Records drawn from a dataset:

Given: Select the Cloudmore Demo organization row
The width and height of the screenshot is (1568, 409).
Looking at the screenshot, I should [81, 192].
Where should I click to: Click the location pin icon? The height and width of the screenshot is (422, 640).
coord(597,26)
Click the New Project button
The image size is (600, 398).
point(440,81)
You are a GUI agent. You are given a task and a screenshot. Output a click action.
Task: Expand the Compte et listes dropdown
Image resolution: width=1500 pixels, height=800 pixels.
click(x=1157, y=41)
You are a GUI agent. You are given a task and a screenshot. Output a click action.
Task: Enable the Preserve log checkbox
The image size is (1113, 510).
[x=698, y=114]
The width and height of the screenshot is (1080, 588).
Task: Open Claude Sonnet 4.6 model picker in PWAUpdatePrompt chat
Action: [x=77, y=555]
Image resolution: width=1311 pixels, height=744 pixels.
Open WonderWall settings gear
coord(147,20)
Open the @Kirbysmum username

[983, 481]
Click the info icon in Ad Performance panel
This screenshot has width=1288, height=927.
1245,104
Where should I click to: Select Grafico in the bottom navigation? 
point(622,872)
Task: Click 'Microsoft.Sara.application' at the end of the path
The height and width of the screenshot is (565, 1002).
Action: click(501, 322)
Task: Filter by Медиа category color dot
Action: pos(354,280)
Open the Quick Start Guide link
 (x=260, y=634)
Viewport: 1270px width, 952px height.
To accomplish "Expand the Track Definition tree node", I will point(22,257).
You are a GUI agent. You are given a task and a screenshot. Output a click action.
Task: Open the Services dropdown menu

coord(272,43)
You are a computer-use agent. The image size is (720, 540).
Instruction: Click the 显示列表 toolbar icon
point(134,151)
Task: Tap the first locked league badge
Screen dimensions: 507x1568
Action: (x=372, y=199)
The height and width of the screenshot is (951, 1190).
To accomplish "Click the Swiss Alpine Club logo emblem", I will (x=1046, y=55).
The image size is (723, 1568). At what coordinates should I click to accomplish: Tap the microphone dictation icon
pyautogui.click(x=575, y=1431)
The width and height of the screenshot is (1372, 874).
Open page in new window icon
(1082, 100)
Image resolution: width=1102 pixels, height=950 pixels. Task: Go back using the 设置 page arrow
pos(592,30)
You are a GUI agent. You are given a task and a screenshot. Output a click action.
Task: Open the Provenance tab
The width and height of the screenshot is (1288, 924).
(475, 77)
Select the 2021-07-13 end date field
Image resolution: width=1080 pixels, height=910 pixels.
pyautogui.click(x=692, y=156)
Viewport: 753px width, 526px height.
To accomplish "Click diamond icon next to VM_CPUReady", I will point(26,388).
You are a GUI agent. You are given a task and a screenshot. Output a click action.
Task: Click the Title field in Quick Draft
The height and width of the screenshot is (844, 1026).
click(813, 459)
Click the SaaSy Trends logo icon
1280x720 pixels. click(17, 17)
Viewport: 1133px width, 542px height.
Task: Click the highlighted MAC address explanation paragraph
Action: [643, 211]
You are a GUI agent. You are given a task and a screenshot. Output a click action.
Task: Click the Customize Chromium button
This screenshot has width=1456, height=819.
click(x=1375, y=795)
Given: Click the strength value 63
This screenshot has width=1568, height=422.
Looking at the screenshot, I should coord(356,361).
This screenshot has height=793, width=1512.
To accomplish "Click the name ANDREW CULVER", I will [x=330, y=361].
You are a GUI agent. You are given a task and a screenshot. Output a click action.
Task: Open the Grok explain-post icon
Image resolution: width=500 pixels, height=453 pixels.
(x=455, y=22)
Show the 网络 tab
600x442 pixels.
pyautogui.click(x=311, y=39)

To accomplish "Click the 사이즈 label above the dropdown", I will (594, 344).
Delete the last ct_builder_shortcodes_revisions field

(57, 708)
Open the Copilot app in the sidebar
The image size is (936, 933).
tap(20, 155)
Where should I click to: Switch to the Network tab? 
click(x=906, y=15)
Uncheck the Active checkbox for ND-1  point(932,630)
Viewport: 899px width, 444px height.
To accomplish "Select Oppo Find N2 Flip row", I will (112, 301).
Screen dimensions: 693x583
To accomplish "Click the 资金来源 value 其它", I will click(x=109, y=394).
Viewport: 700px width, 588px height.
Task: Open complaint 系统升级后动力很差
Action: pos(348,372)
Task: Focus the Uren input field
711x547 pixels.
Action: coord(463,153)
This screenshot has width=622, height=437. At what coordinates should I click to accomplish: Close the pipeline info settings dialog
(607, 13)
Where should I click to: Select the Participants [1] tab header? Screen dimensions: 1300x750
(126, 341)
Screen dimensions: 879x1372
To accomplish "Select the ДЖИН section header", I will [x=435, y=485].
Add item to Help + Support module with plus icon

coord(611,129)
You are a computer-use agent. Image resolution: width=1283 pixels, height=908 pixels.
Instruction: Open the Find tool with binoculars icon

What the exercise asks — Counting the line that contains "This screenshot has width=622, height=437." as the first, copy exactly every line through the end of the records, and nothing else.

Response for this exercise —
This screenshot has width=622, height=437. At what coordinates should I click to accomplish: Close the pipeline info settings dialog
(607, 13)
Where should I click to: Select the Participants [1] tab header? Screen dimensions: 1300x750
(126, 341)
Screen dimensions: 879x1372
To accomplish "Select the ДЖИН section header", I will [x=435, y=485].
Add item to Help + Support module with plus icon

coord(611,129)
You are a computer-use agent. Image resolution: width=1283 pixels, height=908 pixels.
Instruction: Open the Find tool with binoculars icon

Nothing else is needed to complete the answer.